Items from a data source
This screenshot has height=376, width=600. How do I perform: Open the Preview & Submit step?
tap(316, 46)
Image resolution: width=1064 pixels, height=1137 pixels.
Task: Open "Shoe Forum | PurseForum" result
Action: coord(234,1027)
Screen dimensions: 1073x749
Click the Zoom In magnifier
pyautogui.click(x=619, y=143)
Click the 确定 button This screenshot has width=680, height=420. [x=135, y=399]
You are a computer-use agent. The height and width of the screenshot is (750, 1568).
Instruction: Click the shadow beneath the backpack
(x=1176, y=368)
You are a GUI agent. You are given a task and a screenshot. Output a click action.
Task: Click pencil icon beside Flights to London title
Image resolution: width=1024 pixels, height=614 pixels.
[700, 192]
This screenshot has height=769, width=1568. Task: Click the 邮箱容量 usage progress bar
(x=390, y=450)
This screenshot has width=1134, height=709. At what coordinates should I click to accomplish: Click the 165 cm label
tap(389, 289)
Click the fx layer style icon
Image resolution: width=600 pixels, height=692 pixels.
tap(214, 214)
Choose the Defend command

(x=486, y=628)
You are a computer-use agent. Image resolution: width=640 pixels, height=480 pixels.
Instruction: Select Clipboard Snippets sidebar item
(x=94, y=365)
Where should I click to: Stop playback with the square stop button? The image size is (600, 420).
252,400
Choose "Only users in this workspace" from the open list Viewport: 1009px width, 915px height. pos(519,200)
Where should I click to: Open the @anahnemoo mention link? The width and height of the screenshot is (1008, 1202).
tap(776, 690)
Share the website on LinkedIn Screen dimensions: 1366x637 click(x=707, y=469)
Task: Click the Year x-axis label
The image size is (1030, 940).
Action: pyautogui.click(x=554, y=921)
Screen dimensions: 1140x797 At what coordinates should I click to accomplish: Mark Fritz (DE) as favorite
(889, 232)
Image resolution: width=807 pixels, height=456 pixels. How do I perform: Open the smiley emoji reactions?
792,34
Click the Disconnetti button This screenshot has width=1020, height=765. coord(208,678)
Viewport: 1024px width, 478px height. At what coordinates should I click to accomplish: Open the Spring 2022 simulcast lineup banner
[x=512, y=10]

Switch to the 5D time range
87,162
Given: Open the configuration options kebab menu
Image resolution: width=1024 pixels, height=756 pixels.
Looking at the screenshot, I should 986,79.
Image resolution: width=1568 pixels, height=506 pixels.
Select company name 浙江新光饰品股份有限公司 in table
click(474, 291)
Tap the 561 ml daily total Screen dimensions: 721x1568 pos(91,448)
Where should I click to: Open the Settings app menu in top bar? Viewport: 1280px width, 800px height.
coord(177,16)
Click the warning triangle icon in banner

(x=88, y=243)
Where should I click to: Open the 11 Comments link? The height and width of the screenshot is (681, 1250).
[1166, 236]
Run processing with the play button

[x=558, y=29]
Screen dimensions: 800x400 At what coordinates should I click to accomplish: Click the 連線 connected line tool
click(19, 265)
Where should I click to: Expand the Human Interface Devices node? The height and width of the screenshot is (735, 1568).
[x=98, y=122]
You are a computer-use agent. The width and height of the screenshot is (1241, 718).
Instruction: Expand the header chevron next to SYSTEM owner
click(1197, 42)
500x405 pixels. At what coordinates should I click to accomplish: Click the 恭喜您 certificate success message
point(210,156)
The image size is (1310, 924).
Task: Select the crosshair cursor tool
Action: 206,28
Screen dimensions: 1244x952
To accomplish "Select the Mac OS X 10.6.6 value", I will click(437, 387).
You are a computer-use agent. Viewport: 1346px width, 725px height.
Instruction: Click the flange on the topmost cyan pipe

TASK STATEMENT → Nothing in the entries should be left out; please reproduce them all exactly.

SOLUTION →
This screenshot has height=376, width=600. How do I perform: Open the Preview & Submit step?
tap(316, 46)
Image resolution: width=1064 pixels, height=1137 pixels.
Task: Open "Shoe Forum | PurseForum" result
Action: coord(234,1027)
Screen dimensions: 1073x749
Click the Zoom In magnifier
pyautogui.click(x=619, y=143)
Click the 确定 button This screenshot has width=680, height=420. [x=135, y=399]
You are a computer-use agent. The height and width of the screenshot is (750, 1568).
Instruction: Click the shadow beneath the backpack
(x=1176, y=368)
You are a GUI agent. You are given a task and a screenshot. Output a click action.
Task: Click pencil icon beside Flights to London title
Image resolution: width=1024 pixels, height=614 pixels.
[700, 192]
This screenshot has height=769, width=1568. Task: Click the 邮箱容量 usage progress bar
(x=390, y=450)
This screenshot has width=1134, height=709. At what coordinates should I click to accomplish: Click the 165 cm label
tap(389, 289)
Click the fx layer style icon
Image resolution: width=600 pixels, height=692 pixels.
tap(214, 214)
Choose the Defend command

(x=486, y=628)
You are a computer-use agent. Image resolution: width=640 pixels, height=480 pixels.
Instruction: Select Clipboard Snippets sidebar item
(x=94, y=365)
Where should I click to: Stop playback with the square stop button? The image size is (600, 420).
252,400
Choose "Only users in this workspace" from the open list Viewport: 1009px width, 915px height. pos(519,200)
Where should I click to: Open the @anahnemoo mention link? The width and height of the screenshot is (1008, 1202).
tap(776, 690)
Share the website on LinkedIn Screen dimensions: 1366x637 click(x=707, y=469)
Task: Click the Year x-axis label
The image size is (1030, 940).
Action: pyautogui.click(x=554, y=921)
Screen dimensions: 1140x797 At what coordinates should I click to accomplish: Mark Fritz (DE) as favorite
(889, 232)
Image resolution: width=807 pixels, height=456 pixels. How do I perform: Open the smiley emoji reactions?
792,34
Click the Disconnetti button This screenshot has width=1020, height=765. coord(208,678)
Viewport: 1024px width, 478px height. At what coordinates should I click to accomplish: Open the Spring 2022 simulcast lineup banner
[x=512, y=10]

Switch to the 5D time range
87,162
Given: Open the configuration options kebab menu
Image resolution: width=1024 pixels, height=756 pixels.
Looking at the screenshot, I should 986,79.
Image resolution: width=1568 pixels, height=506 pixels.
Select company name 浙江新光饰品股份有限公司 in table
click(474, 291)
Tap the 561 ml daily total Screen dimensions: 721x1568 pos(91,448)
Where should I click to: Open the Settings app menu in top bar? Viewport: 1280px width, 800px height.
coord(177,16)
Click the warning triangle icon in banner

(x=88, y=243)
Where should I click to: Open the 11 Comments link? The height and width of the screenshot is (681, 1250).
[1166, 236]
Run processing with the play button

[x=558, y=29]
Screen dimensions: 800x400 At what coordinates should I click to accomplish: Click the 連線 connected line tool
click(19, 265)
Where should I click to: Expand the Human Interface Devices node? The height and width of the screenshot is (735, 1568).
[x=98, y=122]
You are a computer-use agent. The width and height of the screenshot is (1241, 718).
Instruction: Expand the header chevron next to SYSTEM owner
click(1197, 42)
500x405 pixels. At what coordinates should I click to accomplish: Click the 恭喜您 certificate success message
point(210,156)
The image size is (1310, 924).
Task: Select the crosshair cursor tool
Action: 206,28
Screen dimensions: 1244x952
To accomplish "Select the Mac OS X 10.6.6 value", I will click(437, 387).
You are a computer-use agent. Viewport: 1346px width, 725px height.
Instruction: Click the flange on the topmost cyan pipe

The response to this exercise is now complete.